Sosok anak kecil berpakaian lusuh, kurus, dan tidak sadarkan diri. Tergeletak tidak berdaya. Siska yang saat itu tengah berjalan-jalan pun dengan segera menolong Faisal dan merawatnya.
Selama beberapa bulan pertama Faisal enggan untuk berbicara, anak itu sering kali terlihat tidak fokus dan tiba-tiba histeris. Pengawal yang mendampingi Siska menduga bahwa anak itu adalah korban kekeran yang kabur dari rumah. Hal tersebut dapat dibuktikan dari luka-luka lebam yang mengering di tubuhnya.
Faisal jarang berbicara ataupun bercerita, makanan yang diberikan pun jarang sekali disentuh oleh anak itu. Sering kali Faisal menangis setiap malamnya. Hingga suatu ketika saat tengah malam, Siska mendapati Faisal yang tengah memandangi sebuah keranjang stroberi di meja makan markasnya.
Kamu mau ini?
Faisal hanya mengangguk pelan tidak menjawab. Siska yang mengerti pun mengambilkannya untuk Faisal, membuat lelaki itu kebingungan tidak mengerti
———
“Saat itu, Faisal bertanya apakah ia boleh memiliki satu buah stoberi yang aku berikan dan memakannya. Aku tentu saja mengizinkannya dan aku bilang kalau sekarang dia mau makan bisa langsung ambil atau bilang, dan kamu tau jawabannya apa?”
Aku… tidak pernah dibolehkan makan kalau bukan tengah malam… dan aku tidak bisa memilih makanan apa yang bisa ku makan… biasanya aku hanya mendapat makanan sisa atau mendekati basi…
Jelas Siska dengan nada pilu. Saat itu, Faisal hanyalah anak lugu yang kabur dari rumahnya. Bahkan hingga sekarang walau ia membesarkan Faisal ia masih belum mengenal dan mengetahui masa lalu lelaki itu.
Siska pun melanjutkan ceritanya, menanyakan tentang rumah Faisal, dan alasannya kabur dari rumah. Faisal justru bertanya balik tentang rumah dan maksud dari rumah karena selama ini ia tidur di ruangan dengan dinding beton yang minim pencahayaan.
Tapi tempat itu tidak terlalu buruk kok karena setiap malamnya aku bisa melihat sinar bulan… bulannya cantik… aku suka!
“Sejak saat itu aku mengangkat Faisal jadi anak opera dan aku ingat betul bagaimana Faisal begitu senang saat aku bilang opera ini adalah rumahnya,”

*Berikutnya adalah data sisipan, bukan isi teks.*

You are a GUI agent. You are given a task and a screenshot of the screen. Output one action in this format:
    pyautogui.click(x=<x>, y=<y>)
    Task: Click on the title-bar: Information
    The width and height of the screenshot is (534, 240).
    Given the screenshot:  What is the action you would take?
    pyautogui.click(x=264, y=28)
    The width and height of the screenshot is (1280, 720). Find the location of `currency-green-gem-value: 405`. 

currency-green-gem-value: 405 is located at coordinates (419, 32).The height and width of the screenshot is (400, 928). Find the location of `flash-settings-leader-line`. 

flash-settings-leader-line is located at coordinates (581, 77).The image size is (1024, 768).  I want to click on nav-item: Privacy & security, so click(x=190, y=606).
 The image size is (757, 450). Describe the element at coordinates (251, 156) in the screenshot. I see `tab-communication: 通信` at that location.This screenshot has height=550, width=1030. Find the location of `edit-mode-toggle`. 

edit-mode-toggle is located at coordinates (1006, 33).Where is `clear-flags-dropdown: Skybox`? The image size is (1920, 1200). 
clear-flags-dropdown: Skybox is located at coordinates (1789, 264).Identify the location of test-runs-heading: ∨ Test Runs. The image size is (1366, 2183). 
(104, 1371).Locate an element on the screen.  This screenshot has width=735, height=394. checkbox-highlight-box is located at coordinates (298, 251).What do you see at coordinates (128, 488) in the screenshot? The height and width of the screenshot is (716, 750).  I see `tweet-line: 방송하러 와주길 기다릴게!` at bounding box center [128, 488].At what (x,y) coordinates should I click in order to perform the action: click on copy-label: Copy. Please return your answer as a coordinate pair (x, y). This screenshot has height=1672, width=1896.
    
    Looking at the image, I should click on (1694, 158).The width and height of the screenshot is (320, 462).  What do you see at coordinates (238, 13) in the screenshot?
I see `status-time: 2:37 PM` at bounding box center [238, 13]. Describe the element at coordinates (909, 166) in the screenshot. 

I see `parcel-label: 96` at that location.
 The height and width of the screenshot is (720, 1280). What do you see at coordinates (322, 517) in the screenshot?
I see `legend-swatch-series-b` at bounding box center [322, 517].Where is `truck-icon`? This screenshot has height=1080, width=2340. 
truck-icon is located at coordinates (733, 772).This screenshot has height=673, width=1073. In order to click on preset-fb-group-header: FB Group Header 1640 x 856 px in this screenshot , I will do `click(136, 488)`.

Rena tidak bisa bereaksi apa-apa. Semua cerita yang ia dapatkan hari ini terlalu tiba-tiba. Dirinya masih tidak bisa mempercayainya.
Ia tau kalau Faisal sangat menyukai seni peran dan operanya. Faisal sangat menikmati waktunya bersama rekan-rekan operanya. Tetapi ia tidak pernah tau jika itulah alasannya. Ia kira Faisal menyukai pekerjaanny sama seperti ia yang menyukai aroma manis dari roti-roti yang dibuatnya.
“Kak Siska…”
“Ya?”
“Boleh… tinggalkan aku dan monsieur sendiri…?”
Siska mengangguk paham, sesuai permintaan Rena. Ia pun meninggalkan kamar Faisal saat Rena memintanya. Gadis itu dengan keras kepala bilang bahwa ia ingin menjaga Faisal seorang diri. Selayaknya yang selama ini Faisal lakukan untuknya.
———
Diperhatikannya lamat-lamat wajah Faisal yang terlelap dalam damai, membuat Rena tersenyum miris. Pada akhirnya yang kira ia telah cukup dekat nyatanya Rena masih buta dan tidak tahu menahu akan sosok lelaki itu.
Tetapi yang jelas, sama seperti Faisal yang senantiasa melindunginya maka mulai dari sekarang Rena pun akan berusaha melindunginya.